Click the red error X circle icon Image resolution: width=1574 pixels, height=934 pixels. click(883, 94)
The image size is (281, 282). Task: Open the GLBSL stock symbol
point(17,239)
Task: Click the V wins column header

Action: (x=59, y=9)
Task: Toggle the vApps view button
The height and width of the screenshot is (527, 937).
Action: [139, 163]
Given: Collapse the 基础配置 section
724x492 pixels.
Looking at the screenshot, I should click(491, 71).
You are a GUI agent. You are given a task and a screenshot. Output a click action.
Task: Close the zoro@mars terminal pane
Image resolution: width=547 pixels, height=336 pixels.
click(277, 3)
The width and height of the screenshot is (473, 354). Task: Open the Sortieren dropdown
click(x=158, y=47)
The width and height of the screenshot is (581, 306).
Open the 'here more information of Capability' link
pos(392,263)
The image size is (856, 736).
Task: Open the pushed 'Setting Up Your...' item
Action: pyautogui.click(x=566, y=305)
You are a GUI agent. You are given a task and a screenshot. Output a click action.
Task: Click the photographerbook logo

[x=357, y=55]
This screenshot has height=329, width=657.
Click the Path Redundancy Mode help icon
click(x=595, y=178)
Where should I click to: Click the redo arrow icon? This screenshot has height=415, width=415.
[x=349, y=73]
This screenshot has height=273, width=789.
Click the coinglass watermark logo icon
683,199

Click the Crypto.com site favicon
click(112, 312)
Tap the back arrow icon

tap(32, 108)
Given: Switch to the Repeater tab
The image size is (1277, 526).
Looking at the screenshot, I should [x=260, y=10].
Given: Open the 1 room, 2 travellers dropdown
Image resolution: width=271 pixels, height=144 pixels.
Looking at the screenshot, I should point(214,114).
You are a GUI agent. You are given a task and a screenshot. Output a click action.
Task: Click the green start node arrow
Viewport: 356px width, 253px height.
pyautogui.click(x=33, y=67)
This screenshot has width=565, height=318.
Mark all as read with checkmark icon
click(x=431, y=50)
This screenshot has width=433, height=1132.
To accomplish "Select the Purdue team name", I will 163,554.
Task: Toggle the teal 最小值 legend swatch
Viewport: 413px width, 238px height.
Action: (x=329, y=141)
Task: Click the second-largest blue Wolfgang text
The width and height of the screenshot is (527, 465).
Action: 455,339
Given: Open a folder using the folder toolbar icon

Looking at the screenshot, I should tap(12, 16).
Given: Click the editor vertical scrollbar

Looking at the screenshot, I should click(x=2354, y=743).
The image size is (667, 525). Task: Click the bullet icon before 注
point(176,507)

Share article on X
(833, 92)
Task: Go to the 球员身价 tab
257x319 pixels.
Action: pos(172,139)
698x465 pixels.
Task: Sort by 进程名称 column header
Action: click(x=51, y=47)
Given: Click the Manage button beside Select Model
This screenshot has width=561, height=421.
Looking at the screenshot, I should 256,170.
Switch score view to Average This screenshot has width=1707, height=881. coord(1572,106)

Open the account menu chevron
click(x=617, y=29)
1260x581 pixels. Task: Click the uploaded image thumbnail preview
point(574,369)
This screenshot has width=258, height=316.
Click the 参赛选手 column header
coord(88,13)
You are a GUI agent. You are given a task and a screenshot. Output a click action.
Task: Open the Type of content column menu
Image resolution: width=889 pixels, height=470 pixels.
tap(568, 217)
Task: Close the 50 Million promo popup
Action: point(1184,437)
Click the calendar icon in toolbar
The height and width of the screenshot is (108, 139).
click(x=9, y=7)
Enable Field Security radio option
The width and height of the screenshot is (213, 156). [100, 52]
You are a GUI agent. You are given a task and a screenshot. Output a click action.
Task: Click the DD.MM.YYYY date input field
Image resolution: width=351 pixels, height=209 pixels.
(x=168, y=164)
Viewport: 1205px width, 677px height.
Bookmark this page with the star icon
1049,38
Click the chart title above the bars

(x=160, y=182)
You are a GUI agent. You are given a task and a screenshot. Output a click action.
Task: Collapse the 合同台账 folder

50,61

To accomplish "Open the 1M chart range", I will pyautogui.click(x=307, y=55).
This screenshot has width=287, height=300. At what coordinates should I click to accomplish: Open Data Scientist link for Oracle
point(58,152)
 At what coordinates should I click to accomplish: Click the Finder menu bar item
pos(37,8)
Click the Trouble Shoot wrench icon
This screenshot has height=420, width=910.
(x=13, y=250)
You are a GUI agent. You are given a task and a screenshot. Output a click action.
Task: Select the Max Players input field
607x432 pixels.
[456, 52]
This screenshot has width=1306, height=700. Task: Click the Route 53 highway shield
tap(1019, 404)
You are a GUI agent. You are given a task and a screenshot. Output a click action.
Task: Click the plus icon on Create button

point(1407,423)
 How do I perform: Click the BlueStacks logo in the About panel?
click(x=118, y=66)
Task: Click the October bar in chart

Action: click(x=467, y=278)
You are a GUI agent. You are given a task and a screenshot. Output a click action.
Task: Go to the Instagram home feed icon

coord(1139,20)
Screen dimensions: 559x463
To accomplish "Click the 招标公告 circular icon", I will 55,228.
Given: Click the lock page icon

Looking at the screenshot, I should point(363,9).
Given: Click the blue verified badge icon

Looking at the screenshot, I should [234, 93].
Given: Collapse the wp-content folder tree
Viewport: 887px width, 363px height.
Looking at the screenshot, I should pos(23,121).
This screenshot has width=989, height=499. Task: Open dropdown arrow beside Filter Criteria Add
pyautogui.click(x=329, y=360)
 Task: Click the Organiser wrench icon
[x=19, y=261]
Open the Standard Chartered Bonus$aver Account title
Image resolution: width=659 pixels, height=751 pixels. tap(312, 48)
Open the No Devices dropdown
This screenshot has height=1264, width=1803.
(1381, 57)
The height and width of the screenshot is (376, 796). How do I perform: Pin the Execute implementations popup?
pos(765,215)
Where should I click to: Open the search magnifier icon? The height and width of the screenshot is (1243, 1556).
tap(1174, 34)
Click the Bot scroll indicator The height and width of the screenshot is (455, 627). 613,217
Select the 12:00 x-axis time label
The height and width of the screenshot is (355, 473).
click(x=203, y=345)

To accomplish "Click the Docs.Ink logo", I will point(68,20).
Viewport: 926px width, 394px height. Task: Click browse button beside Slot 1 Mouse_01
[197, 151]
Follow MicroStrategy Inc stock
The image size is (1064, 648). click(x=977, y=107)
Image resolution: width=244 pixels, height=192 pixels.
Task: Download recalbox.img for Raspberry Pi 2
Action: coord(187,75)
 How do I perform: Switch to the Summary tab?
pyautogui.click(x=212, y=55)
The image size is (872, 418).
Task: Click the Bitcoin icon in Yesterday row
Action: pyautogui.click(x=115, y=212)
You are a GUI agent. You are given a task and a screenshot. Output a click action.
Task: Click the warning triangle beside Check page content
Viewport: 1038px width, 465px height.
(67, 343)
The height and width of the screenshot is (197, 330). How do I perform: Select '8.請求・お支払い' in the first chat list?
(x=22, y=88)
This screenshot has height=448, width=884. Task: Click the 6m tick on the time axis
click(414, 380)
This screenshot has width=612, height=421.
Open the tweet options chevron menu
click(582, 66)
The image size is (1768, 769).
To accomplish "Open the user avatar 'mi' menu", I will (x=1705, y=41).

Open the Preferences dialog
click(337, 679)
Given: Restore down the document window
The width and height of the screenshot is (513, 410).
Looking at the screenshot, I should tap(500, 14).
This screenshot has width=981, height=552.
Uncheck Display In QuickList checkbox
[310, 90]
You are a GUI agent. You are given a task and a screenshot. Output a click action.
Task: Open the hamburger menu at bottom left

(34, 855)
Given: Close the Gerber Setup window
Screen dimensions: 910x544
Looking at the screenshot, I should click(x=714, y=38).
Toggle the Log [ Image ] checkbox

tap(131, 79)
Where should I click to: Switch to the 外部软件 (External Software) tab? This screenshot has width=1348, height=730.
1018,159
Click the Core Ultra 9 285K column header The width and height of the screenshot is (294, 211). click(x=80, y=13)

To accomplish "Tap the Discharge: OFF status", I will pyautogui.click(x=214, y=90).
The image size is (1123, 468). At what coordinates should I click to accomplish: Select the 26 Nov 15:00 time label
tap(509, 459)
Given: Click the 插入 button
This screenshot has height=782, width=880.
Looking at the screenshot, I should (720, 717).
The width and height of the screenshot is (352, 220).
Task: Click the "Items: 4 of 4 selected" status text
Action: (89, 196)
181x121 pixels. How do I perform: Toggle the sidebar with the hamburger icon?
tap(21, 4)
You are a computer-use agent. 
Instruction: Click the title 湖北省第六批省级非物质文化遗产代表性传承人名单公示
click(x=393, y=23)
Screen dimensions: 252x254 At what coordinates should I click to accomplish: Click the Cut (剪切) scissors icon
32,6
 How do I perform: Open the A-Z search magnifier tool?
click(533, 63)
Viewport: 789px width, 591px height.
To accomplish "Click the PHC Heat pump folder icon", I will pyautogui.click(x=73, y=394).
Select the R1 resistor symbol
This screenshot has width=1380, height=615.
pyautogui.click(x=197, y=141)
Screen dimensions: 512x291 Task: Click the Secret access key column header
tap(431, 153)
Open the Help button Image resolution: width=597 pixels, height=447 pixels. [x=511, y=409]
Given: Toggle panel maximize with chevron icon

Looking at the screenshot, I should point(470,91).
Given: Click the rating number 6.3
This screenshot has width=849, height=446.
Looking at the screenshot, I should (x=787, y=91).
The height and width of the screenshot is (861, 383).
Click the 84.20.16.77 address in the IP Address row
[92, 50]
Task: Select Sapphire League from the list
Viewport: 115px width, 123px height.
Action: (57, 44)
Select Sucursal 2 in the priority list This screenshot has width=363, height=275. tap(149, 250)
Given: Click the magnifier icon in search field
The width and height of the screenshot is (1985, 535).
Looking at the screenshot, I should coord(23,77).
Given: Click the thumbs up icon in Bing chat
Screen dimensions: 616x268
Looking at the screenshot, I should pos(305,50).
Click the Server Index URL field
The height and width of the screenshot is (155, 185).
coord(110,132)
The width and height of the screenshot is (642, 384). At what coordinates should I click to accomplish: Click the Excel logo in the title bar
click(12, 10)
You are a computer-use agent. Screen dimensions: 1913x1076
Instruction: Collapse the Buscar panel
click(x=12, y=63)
———
* [GOAL OF THE EXERCISE]:
Copy the data above word for word, from its first line through the line containing "click(x=595, y=178)", including both of those lines.

* [WORKED SOLUTION]:
Click the red error X circle icon Image resolution: width=1574 pixels, height=934 pixels. click(883, 94)
The image size is (281, 282). Task: Open the GLBSL stock symbol
point(17,239)
Task: Click the V wins column header

Action: (x=59, y=9)
Task: Toggle the vApps view button
The height and width of the screenshot is (527, 937).
Action: [139, 163]
Given: Collapse the 基础配置 section
724x492 pixels.
Looking at the screenshot, I should click(491, 71).
You are a GUI agent. You are given a task and a screenshot. Output a click action.
Task: Close the zoro@mars terminal pane
Image resolution: width=547 pixels, height=336 pixels.
click(277, 3)
The width and height of the screenshot is (473, 354). Task: Open the Sortieren dropdown
click(x=158, y=47)
The width and height of the screenshot is (581, 306).
Open the 'here more information of Capability' link
pos(392,263)
The image size is (856, 736).
Task: Open the pushed 'Setting Up Your...' item
Action: pyautogui.click(x=566, y=305)
You are a GUI agent. You are given a task and a screenshot. Output a click action.
Task: Click the photographerbook logo

[x=357, y=55]
This screenshot has height=329, width=657.
Click the Path Redundancy Mode help icon
click(x=595, y=178)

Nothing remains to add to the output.